- PROMPT: Go to the line holding "Where should I" in the data below. Return it and each line after it through the last, exactly, and skip the pictures.

Recorded data
Start of Block

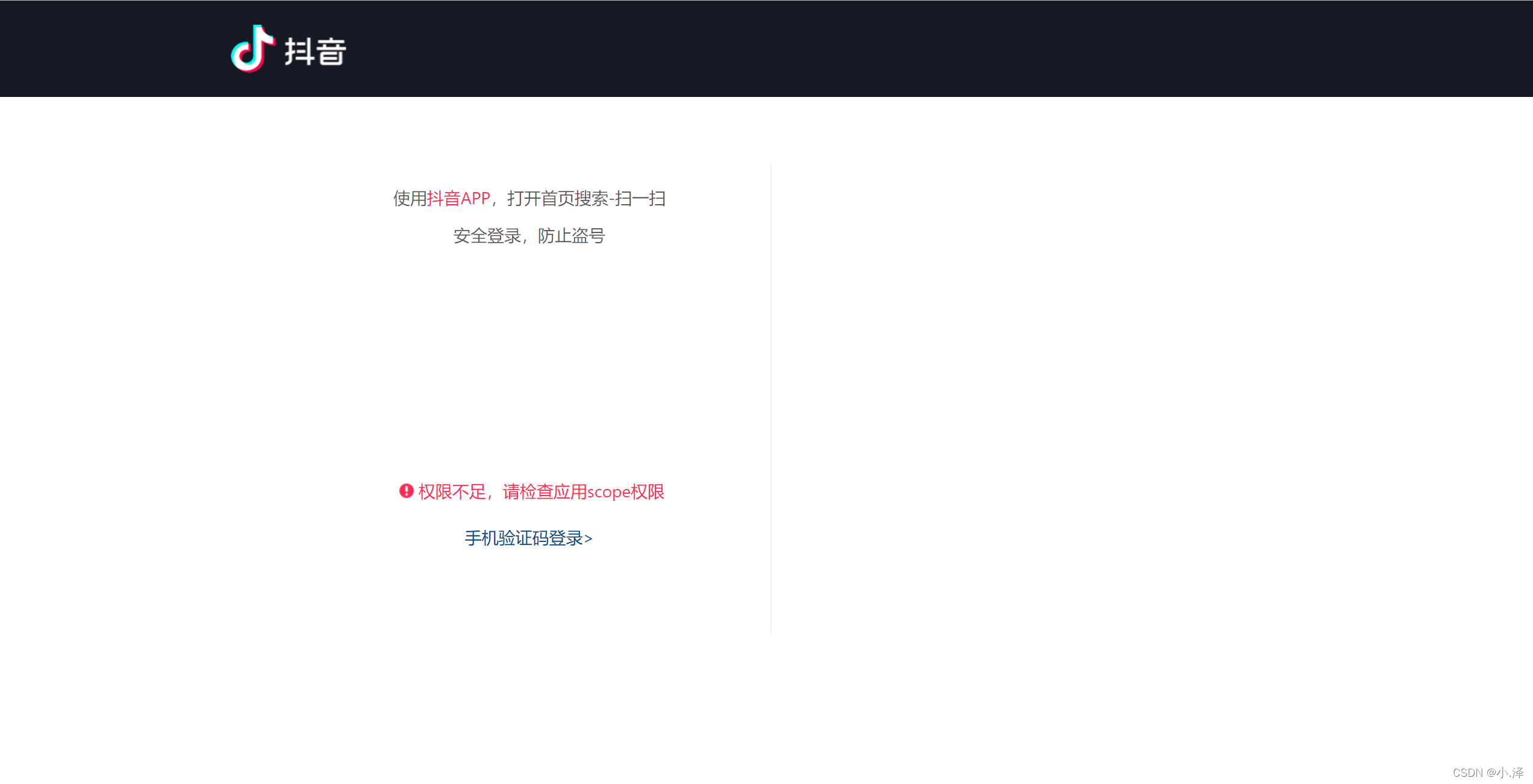Image resolution: width=1533 pixels, height=784 pixels.
Task: Click the 防止盗号 text
Action: pyautogui.click(x=571, y=236)
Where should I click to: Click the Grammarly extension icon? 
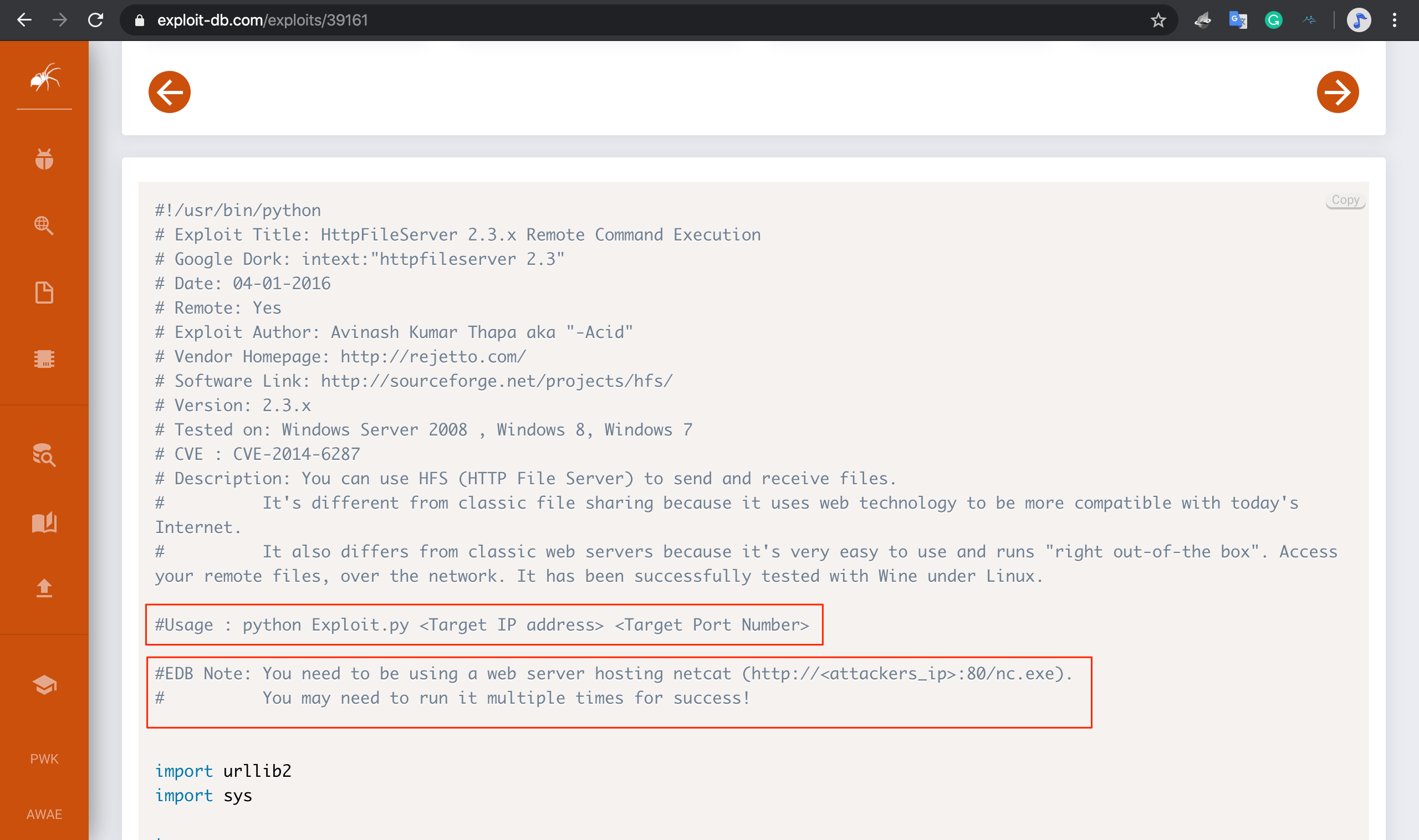tap(1273, 20)
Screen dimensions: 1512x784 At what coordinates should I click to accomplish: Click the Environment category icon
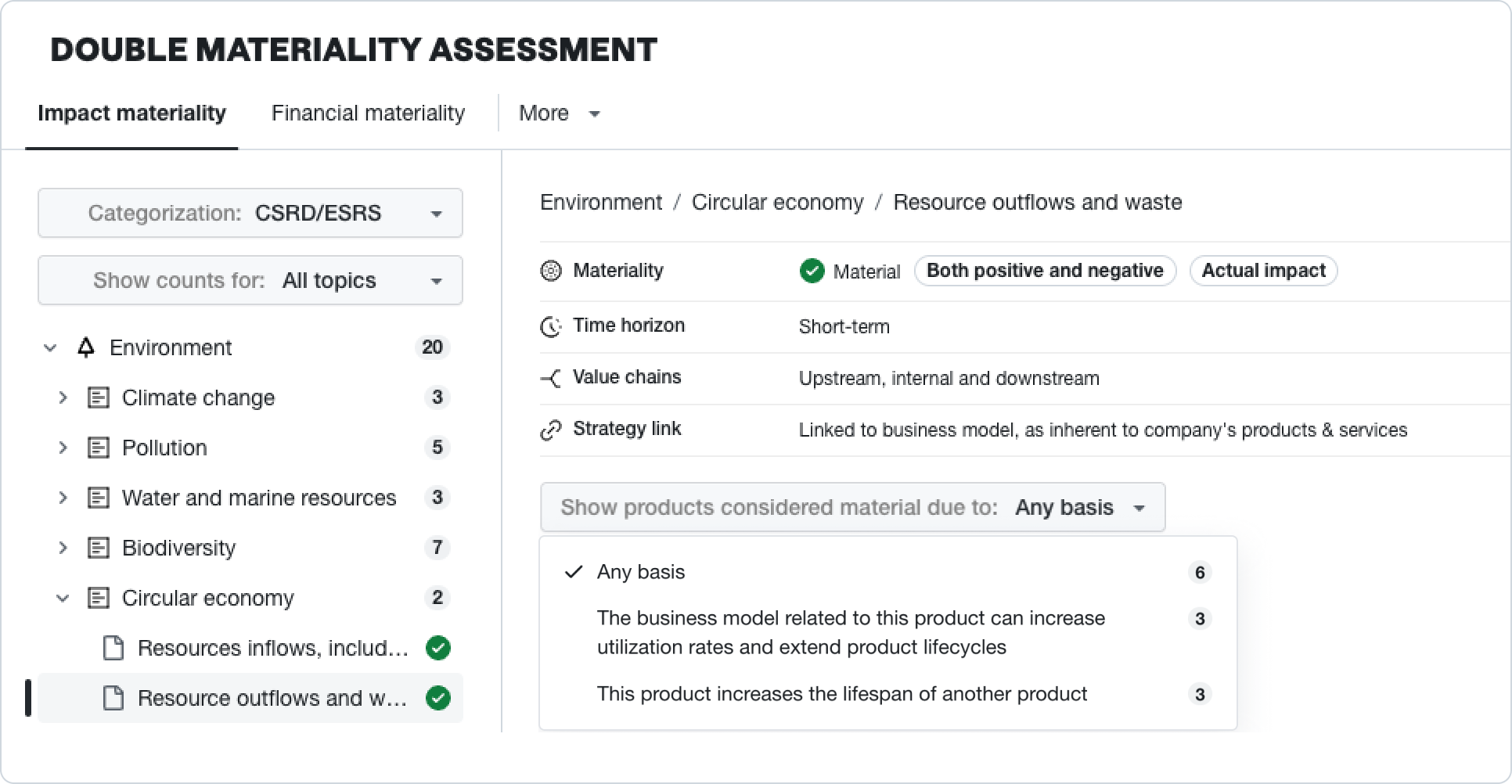tap(86, 347)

End of Block

- ANSWER BOX:
Where should I click to: Click the Grammarly extension icon? 
tap(1273, 20)
Screen dimensions: 1512x784 At what coordinates should I click to accomplish: Click the Environment category icon
tap(86, 347)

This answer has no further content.